The salary system is easily a sophisticated debt system. This is how it is such:
- You sign a contract in which you repay what you owe (work) before you are paid (a salary/wage) at the end of the month/fortnight/week/contract.
- You owe the employer in that he gets a lion’s share of the value your work creates.
- You therefore are easily a valuable asset to your employer. The day you turn into a liability, you are retrenched.
- As an asset, your employer seeks to service you to perform better and better. He gives you benefits and makes you feel honoured instead of trapped.
- You keep on putting in more quality work and thus like a performing loan you turn profitable to your employer.
- You mature like a wine. The more you keep repeating routines at your workplace, the more you gain experience. Adam Smith called for specialisation. The result was a factory system that makes you efficient but a worker who has nothing but a tiny segment of the skill like morticing joints of a chair as opposed to the greater carpentry and joinery.
- In case you get retrenched as a carpenter at a chair factory, you might find that you lack in many respects than colleagues in the same trade who chose to do the trade as a gig thing.
This is how profitable you are to your employer in the salary debt system. You start to repay the interest which would then become profits to your employer before your employer pays you what you have been toiling to repay. This makes you a profitable zero-risk asset to him. You report for duty every day, and he keeps you in check before he pays you at the end of the month. So before he pays you, he knows whether to fire you or keep you.
There is no person in debt like an employee. His alternatives are exhausted and he thinks that problem is not the salary system but the particular jobs he is on. Through Trade Unions he tries to bargain. When bargaining fails to work, he thinks another better job is a solution.
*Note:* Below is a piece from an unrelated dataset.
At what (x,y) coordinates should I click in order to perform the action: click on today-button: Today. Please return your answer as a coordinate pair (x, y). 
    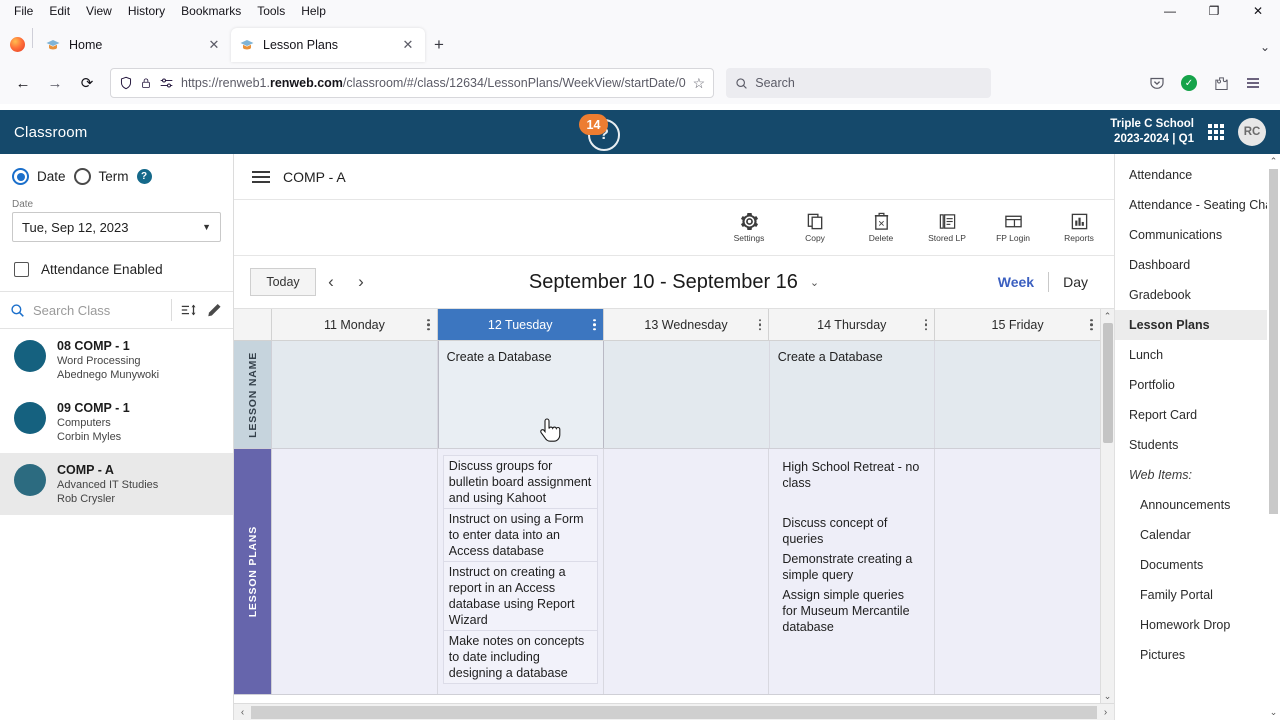
    Looking at the image, I should click on (283, 282).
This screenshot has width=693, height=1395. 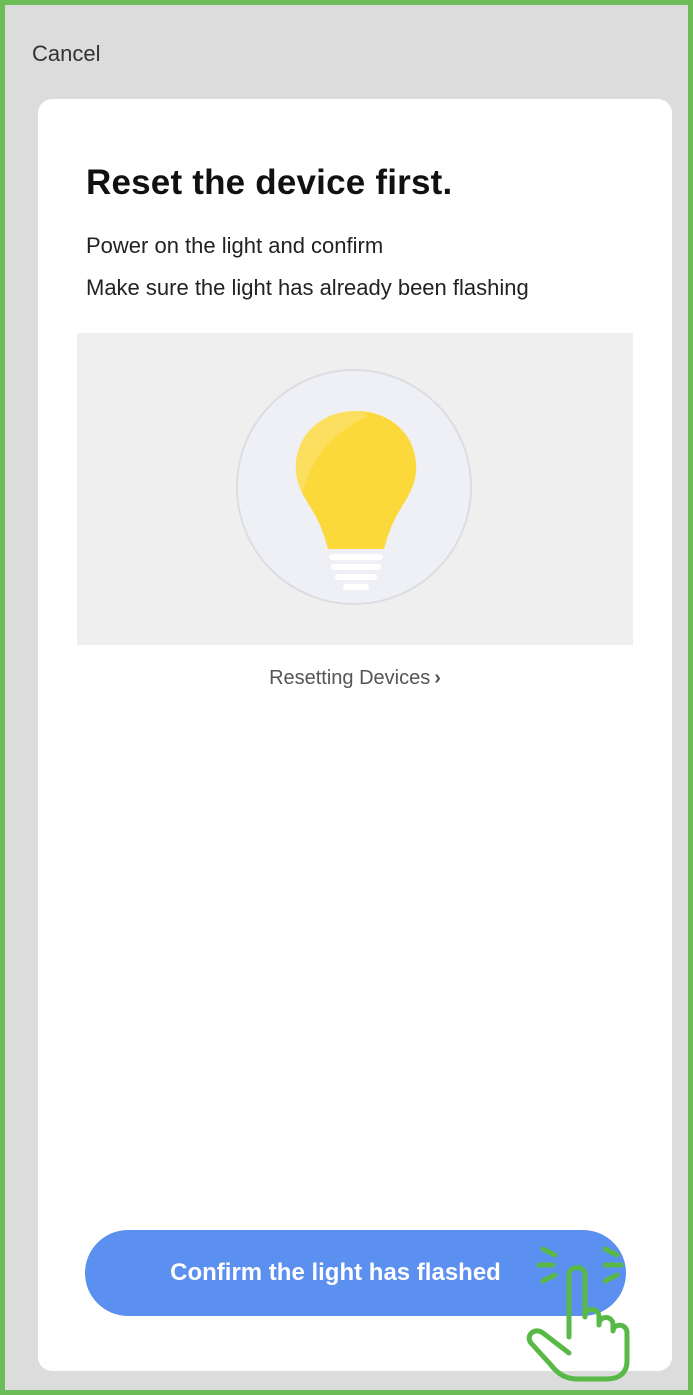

Any system should make you feel welcome for you to love it. Ince you love it you have given it life. The salary system gets you to love it by simply inhibiting you from separating who you are from what you do for a living. You find a job so that you can get a salary and, therefore, earn a living. But that job and the salary is not who you are. It lacks any hint of your sense of purpose.
Jobs with a salary that will make you feel comfortable are designed not to give you an absolute break from work; the break is always partial. What you get at the end of the workday is not rest but paperwork to deal with at home. This partiality in a break from work makes it impossible for you to try and divert your focus on anything that will generate income. It’s rare to get rich by simply having a good salary. You will get rich when you keep doubling your income.